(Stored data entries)
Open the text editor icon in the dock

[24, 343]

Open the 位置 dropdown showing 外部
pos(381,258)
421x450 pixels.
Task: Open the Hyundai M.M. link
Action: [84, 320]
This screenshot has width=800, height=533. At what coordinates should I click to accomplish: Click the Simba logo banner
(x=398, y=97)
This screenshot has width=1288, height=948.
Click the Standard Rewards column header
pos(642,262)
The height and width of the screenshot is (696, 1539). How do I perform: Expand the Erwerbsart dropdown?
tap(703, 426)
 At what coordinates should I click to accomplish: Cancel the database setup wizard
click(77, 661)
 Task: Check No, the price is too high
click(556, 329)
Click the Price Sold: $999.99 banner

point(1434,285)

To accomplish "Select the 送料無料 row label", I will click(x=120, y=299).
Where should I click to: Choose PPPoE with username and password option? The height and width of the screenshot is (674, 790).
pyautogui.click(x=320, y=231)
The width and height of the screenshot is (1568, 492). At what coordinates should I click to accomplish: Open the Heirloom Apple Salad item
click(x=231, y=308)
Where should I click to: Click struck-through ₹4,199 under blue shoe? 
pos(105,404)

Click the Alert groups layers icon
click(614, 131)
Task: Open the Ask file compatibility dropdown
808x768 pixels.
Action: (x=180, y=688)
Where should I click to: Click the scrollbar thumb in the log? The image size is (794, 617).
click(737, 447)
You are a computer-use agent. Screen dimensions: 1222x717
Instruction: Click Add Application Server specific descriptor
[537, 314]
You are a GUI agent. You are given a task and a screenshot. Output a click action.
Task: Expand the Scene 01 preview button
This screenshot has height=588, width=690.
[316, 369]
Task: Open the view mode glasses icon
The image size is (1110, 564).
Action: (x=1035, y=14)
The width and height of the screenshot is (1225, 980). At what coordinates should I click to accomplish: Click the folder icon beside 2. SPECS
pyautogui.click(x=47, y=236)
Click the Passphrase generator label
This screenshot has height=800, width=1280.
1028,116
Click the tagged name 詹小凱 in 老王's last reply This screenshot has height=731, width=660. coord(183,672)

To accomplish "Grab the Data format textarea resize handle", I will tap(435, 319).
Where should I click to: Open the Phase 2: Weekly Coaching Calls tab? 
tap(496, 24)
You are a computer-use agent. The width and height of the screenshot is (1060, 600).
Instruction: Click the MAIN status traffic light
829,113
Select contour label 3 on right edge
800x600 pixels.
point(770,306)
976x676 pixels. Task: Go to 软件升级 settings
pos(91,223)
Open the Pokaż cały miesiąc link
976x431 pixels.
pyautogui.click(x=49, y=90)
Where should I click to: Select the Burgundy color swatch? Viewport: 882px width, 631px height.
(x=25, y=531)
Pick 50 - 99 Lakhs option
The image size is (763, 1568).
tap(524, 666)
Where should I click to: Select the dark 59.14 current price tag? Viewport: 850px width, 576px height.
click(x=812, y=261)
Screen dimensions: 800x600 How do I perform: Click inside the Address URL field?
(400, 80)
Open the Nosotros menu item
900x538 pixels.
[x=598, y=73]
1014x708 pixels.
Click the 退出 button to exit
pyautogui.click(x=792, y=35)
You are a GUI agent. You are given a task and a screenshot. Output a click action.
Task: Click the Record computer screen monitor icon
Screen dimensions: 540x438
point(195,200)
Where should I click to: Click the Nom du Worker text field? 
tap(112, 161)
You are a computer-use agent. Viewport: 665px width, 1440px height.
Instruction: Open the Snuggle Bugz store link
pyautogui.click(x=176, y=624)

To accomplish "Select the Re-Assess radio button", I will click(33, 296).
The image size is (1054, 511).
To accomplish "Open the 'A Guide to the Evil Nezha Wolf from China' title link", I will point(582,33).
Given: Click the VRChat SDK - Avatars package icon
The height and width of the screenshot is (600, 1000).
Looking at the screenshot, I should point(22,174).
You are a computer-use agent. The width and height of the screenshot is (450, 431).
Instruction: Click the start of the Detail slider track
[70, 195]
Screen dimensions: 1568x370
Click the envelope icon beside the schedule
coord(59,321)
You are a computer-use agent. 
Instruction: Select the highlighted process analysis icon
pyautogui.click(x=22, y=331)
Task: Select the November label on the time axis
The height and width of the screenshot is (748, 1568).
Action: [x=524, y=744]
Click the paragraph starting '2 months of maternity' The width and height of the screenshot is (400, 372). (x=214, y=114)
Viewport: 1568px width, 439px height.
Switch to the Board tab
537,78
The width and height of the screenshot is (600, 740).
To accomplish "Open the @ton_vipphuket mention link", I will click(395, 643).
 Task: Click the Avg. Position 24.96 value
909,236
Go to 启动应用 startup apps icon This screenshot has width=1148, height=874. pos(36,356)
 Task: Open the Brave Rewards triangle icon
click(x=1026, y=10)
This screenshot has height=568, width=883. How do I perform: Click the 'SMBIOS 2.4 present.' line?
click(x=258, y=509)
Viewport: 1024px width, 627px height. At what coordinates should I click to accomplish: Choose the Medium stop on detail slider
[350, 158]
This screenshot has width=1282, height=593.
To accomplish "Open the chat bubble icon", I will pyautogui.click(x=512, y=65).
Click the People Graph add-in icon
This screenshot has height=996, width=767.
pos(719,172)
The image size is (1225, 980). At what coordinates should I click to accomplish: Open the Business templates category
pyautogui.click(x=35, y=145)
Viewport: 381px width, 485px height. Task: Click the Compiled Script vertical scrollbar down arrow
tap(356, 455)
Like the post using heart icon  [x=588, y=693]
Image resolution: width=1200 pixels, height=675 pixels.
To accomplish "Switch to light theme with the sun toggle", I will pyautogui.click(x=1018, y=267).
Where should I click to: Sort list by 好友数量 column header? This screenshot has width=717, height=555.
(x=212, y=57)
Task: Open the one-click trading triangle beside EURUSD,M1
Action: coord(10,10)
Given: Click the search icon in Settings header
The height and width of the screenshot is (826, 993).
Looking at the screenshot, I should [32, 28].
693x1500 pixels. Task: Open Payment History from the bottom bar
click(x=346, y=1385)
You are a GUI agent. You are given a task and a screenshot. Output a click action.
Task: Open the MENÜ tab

● **WHAT TO DO**
Your task is to give the records above again, exactly.

● **YOUR RESPONSE**
Open the text editor icon in the dock

[24, 343]

Open the 位置 dropdown showing 外部
pos(381,258)
421x450 pixels.
Task: Open the Hyundai M.M. link
Action: [84, 320]
This screenshot has width=800, height=533. At what coordinates should I click to accomplish: Click the Simba logo banner
(x=398, y=97)
This screenshot has width=1288, height=948.
Click the Standard Rewards column header
pos(642,262)
The height and width of the screenshot is (696, 1539). How do I perform: Expand the Erwerbsart dropdown?
tap(703, 426)
 At what coordinates should I click to accomplish: Cancel the database setup wizard
click(77, 661)
 Task: Check No, the price is too high
click(556, 329)
Click the Price Sold: $999.99 banner

point(1434,285)

To accomplish "Select the 送料無料 row label", I will click(x=120, y=299).
Where should I click to: Choose PPPoE with username and password option? The height and width of the screenshot is (674, 790).
pyautogui.click(x=320, y=231)
The width and height of the screenshot is (1568, 492). At what coordinates should I click to accomplish: Open the Heirloom Apple Salad item
click(x=231, y=308)
Where should I click to: Click struck-through ₹4,199 under blue shoe? 
pos(105,404)

Click the Alert groups layers icon
click(614, 131)
Task: Open the Ask file compatibility dropdown
808x768 pixels.
Action: (x=180, y=688)
Where should I click to: Click the scrollbar thumb in the log? The image size is (794, 617).
click(737, 447)
You are a computer-use agent. Screen dimensions: 1222x717
Instruction: Click Add Application Server specific descriptor
[537, 314]
You are a GUI agent. You are given a task and a screenshot. Output a click action.
Task: Expand the Scene 01 preview button
This screenshot has height=588, width=690.
[316, 369]
Task: Open the view mode glasses icon
The image size is (1110, 564).
Action: (x=1035, y=14)
The width and height of the screenshot is (1225, 980). At what coordinates should I click to accomplish: Click the folder icon beside 2. SPECS
pyautogui.click(x=47, y=236)
Click the Passphrase generator label
This screenshot has height=800, width=1280.
1028,116
Click the tagged name 詹小凱 in 老王's last reply This screenshot has height=731, width=660. coord(183,672)

To accomplish "Grab the Data format textarea resize handle", I will tap(435, 319).
Where should I click to: Open the Phase 2: Weekly Coaching Calls tab? 
tap(496, 24)
You are a computer-use agent. The width and height of the screenshot is (1060, 600).
Instruction: Click the MAIN status traffic light
829,113
Select contour label 3 on right edge
800x600 pixels.
point(770,306)
976x676 pixels. Task: Go to 软件升级 settings
pos(91,223)
Open the Pokaż cały miesiąc link
976x431 pixels.
pyautogui.click(x=49, y=90)
Where should I click to: Select the Burgundy color swatch? Viewport: 882px width, 631px height.
(x=25, y=531)
Pick 50 - 99 Lakhs option
The image size is (763, 1568).
tap(524, 666)
Where should I click to: Select the dark 59.14 current price tag? Viewport: 850px width, 576px height.
click(x=812, y=261)
Screen dimensions: 800x600 How do I perform: Click inside the Address URL field?
(400, 80)
Open the Nosotros menu item
900x538 pixels.
[x=598, y=73]
1014x708 pixels.
Click the 退出 button to exit
pyautogui.click(x=792, y=35)
You are a GUI agent. You are given a task and a screenshot. Output a click action.
Task: Click the Record computer screen monitor icon
Screen dimensions: 540x438
point(195,200)
Where should I click to: Click the Nom du Worker text field? 
tap(112, 161)
You are a computer-use agent. Viewport: 665px width, 1440px height.
Instruction: Open the Snuggle Bugz store link
pyautogui.click(x=176, y=624)

To accomplish "Select the Re-Assess radio button", I will click(33, 296).
The image size is (1054, 511).
To accomplish "Open the 'A Guide to the Evil Nezha Wolf from China' title link", I will point(582,33).
Given: Click the VRChat SDK - Avatars package icon
The height and width of the screenshot is (600, 1000).
Looking at the screenshot, I should point(22,174).
You are a computer-use agent. The width and height of the screenshot is (450, 431).
Instruction: Click the start of the Detail slider track
[70, 195]
Screen dimensions: 1568x370
Click the envelope icon beside the schedule
coord(59,321)
You are a computer-use agent. 
Instruction: Select the highlighted process analysis icon
pyautogui.click(x=22, y=331)
Task: Select the November label on the time axis
The height and width of the screenshot is (748, 1568).
Action: [x=524, y=744]
Click the paragraph starting '2 months of maternity' The width and height of the screenshot is (400, 372). (x=214, y=114)
Viewport: 1568px width, 439px height.
Switch to the Board tab
537,78
The width and height of the screenshot is (600, 740).
To accomplish "Open the @ton_vipphuket mention link", I will click(395, 643).
 Task: Click the Avg. Position 24.96 value
909,236
Go to 启动应用 startup apps icon This screenshot has width=1148, height=874. pos(36,356)
 Task: Open the Brave Rewards triangle icon
click(x=1026, y=10)
This screenshot has height=568, width=883. How do I perform: Click the 'SMBIOS 2.4 present.' line?
click(x=258, y=509)
Viewport: 1024px width, 627px height. At what coordinates should I click to accomplish: Choose the Medium stop on detail slider
[350, 158]
This screenshot has width=1282, height=593.
To accomplish "Open the chat bubble icon", I will pyautogui.click(x=512, y=65).
Click the People Graph add-in icon
This screenshot has height=996, width=767.
pos(719,172)
The image size is (1225, 980). At what coordinates should I click to accomplish: Open the Business templates category
pyautogui.click(x=35, y=145)
Viewport: 381px width, 485px height. Task: Click the Compiled Script vertical scrollbar down arrow
tap(356, 455)
Like the post using heart icon  [x=588, y=693]
Image resolution: width=1200 pixels, height=675 pixels.
To accomplish "Switch to light theme with the sun toggle", I will pyautogui.click(x=1018, y=267).
Where should I click to: Sort list by 好友数量 column header? This screenshot has width=717, height=555.
(x=212, y=57)
Task: Open the one-click trading triangle beside EURUSD,M1
Action: coord(10,10)
Given: Click the search icon in Settings header
The height and width of the screenshot is (826, 993).
Looking at the screenshot, I should [32, 28].
693x1500 pixels. Task: Open Payment History from the bottom bar
click(x=346, y=1385)
You are a GUI agent. You are given a task and a screenshot. Output a click action.
Task: Open the MENÜ tab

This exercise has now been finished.